Using Monads in C++ to Solve Constraints: 3. The Tale of Two Monads - andrzejsz
http://bartoszmilewski.com/2015/05/18/using-monads-in-c-to-solve-constraints-3-the-tale-of-two-monads/

======
graycat
For the sample _constraint satisfaction_ problem

    
    
           s e n d
         + m o r e
         ---------
         m o n e y
    

how about considering it as a special case of integer linear programming for
which there is an enormous literature of powerful techniques all of which are
just applied math and can be coded up in Fortran, ..., C, etc. with no mention
at all of functional programming or monads?
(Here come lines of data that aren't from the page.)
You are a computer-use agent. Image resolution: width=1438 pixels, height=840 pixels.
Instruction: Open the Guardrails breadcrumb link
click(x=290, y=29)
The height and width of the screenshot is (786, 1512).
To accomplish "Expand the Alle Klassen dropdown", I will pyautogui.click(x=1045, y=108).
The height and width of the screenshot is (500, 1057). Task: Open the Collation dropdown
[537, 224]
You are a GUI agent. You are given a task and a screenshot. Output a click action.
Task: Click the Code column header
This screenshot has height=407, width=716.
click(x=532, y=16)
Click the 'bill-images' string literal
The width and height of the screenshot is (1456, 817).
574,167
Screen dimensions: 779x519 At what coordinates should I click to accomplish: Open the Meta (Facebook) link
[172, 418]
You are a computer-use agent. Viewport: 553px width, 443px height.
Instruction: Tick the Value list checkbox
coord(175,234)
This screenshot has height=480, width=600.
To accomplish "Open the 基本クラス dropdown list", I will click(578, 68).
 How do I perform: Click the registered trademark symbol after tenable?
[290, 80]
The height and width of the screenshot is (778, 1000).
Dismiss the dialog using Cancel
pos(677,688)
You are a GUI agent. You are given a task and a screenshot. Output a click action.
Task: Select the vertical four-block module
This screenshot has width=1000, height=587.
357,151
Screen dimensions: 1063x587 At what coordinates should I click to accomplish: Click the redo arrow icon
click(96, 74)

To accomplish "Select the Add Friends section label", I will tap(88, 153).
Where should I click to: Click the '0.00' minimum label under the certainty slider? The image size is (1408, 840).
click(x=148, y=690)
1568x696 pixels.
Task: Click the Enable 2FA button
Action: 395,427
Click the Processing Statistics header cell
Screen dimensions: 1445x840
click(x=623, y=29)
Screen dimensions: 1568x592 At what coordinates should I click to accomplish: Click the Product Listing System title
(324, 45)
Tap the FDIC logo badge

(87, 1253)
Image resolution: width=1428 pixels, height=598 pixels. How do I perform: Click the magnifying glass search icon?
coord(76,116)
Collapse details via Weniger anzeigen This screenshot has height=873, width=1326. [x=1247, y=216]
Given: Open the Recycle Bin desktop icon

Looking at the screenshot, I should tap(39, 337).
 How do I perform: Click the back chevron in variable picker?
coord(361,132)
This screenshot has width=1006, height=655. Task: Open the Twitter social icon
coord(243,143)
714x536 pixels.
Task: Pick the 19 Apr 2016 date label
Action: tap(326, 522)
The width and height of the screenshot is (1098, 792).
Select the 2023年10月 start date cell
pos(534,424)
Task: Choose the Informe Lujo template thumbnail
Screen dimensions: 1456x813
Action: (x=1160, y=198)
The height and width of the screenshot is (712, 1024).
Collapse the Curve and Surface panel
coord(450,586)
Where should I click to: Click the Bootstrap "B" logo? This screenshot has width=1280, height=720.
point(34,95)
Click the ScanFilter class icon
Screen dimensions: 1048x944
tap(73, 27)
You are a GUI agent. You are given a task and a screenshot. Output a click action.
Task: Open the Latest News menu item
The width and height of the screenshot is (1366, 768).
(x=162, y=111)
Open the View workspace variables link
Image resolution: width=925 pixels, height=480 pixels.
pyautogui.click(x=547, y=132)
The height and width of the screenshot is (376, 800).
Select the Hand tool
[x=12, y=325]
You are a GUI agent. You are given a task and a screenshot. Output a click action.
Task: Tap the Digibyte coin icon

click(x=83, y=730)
Moreover there are several highly polished software packages that implement
the applied math.

For a detailed formulation as integer linear programming there is:

    
    
         Find
    
              d, e, m, n, o, r, s, y
    
         to solve
    
              maximize z = d + e + m + n + o + r + s + y
    
         subject to
    
              1000 * s + 100 * e + 10 * n + d + 1000 * m
              + 100 * o + 10 * r + e - 10000 * m - 1000 *
              o - 100 * n - 10 * e - y <= 0
    
              d, e, m, n, o, r, s, y <= 9
    
              d, e, m, n, o, r, s, y >= 0
    
         and
    
              d, e, m, n, o, r, s, y
    
         integers.
    

More generally, that constraint satisfaction is often just looking for a
feasible solution to a linear or linear integer program is part of why ILOG
and SAP used the R. Bixby optimization software C-PLEX.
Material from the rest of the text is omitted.